Abstract
Purpose: Nociplastic pain arises in the body including the orofacial region despite no clear evidence of tissue damage, for which currently available therapeutics do not provide adequate relief. This review extracts pathophysiology and potential therapeutic approaches suggested by research using disease model animals.
Study selection: Fibromyalgia is a typical disease exhibiting nociplastic pain as a main symptom. This review collects and discusses findings in studies using reserpine-induced myalgia (RIM) model animal (rat etc.), which has been constructed based on the hypothesis that fibromyalgia is triggered by disruption of the antinociceptive regulation by monoamines in the brain.

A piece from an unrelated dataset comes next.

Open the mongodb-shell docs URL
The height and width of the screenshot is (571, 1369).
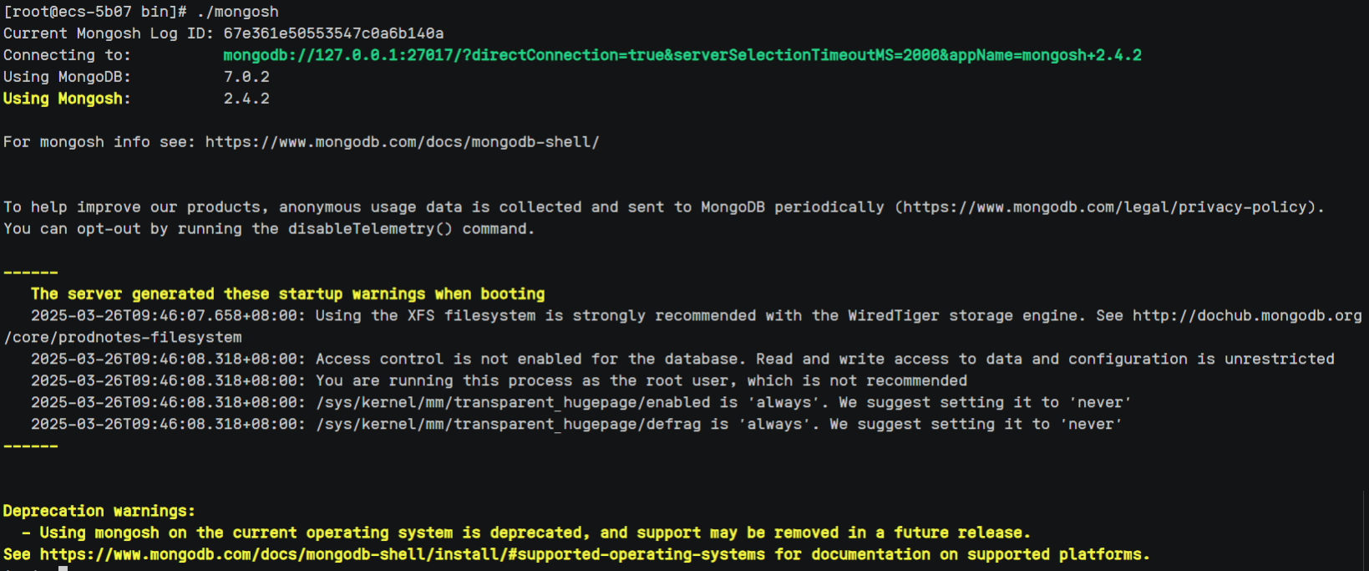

Results: RIM model animals, simulating patients with fibromyalgia, exhibit nociplastic pain (stimulus-evoked and spontaneous pain symptoms). It has been shown that pathophysiological changes, including increase of oxidative stress, upregulation of pronociceptive neurotransmitters, and activation of brain immune cells, occur after the chronic reduction of brain monoamines. Potential therapeutic approaches, i.e., 1) functional modification of specific molecules which expression is altered following the monoamine reduction, 2) targeting the molecules which are responsible for other categories of chronic pain (e.g., neuropathic pain), 3) supplementation of nutrition to correct the disrupted nutritional balance, 4) improvement of physical constitution by natural substances, and 5) nonpharmacological interventions., have been proposed in studies using RIM model animals.
Conclusions: It is expected that translation of findings in RIM model animals to patients would lead to elucidation of pathophysiological mechanisms and development of effective therapeutic approaches to nociplastic pain in the body including the orofacial region.